While most children in New Zealand are anticipating days spent at the beach, sunny afternoons in the park, kicking a ball, riding a scooter or otherwise enjoying the freedom of the summer holidays, local boy Samuel Partridge is facing a very different Christmas.
Samuel has Andrenoleukodystrophy (ALD), an inherited condition that was diagnosed in 2006 when he was four years old. He was tested for the condition following the death of his younger brother, Logan, aged two, who died that year.
As the Stratford Press goes to print, Samuel and his family are heading to Starship Children's Health for him to receive a bone marrow transplant after a recent MRI scan showed what the medical team describe as a slow-growing lesion that could, if untreated, interfere with the messages passed between his brain and his body.

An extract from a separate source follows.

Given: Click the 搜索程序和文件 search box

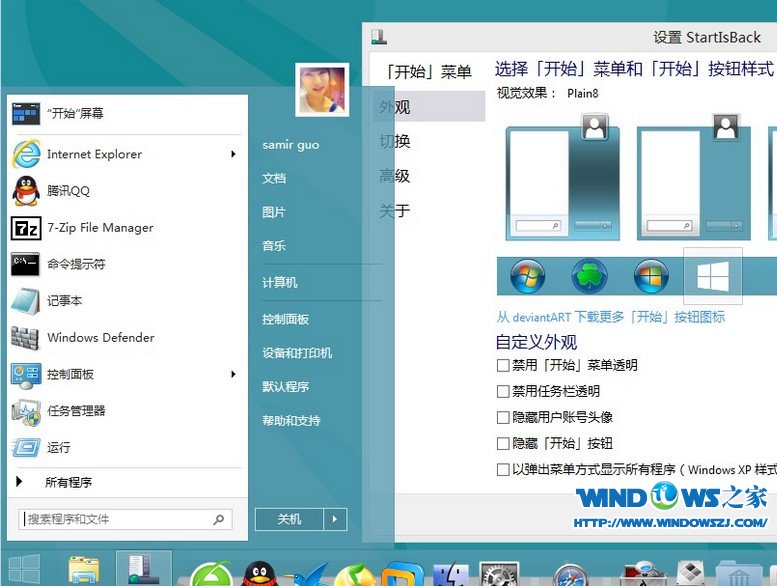Looking at the screenshot, I should pyautogui.click(x=115, y=520).
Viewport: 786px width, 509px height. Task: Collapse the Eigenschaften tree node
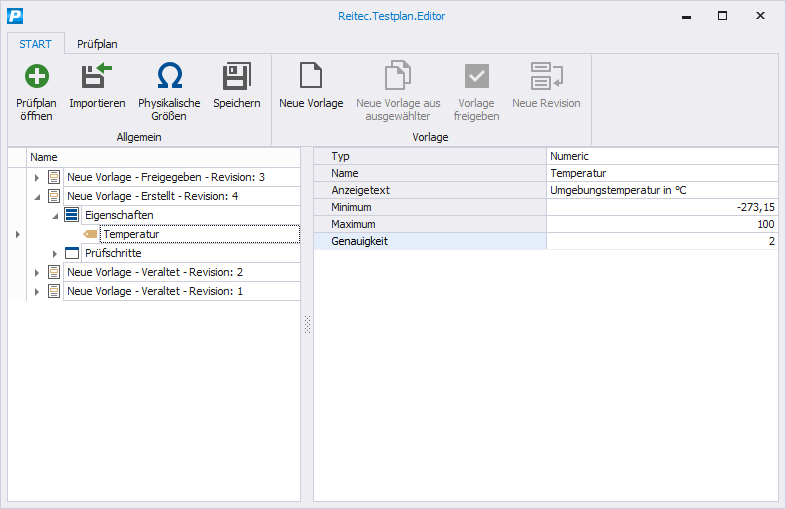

Samuel says his biggest concern is going through the chemotherapy that is part of the treatment plan, while his mother, Juliette, says that the minimum of eight weeks that they have been told they can expect to spend in the isolation ward there is going to be potentially boring for him. "He is an active child who enjoys squash and hockey", she says. His grandma, Linda Meehan, says thankfully he is also able to focus on things for a long time and will enjoy playing on his PS3 while confined to bed.
Juliette and Linda will be staying at the Ronald McDonald house, along with Samuel's father, Craig, for the 100 or so days that they will be in Auckland while Samuel recovers from the transplant.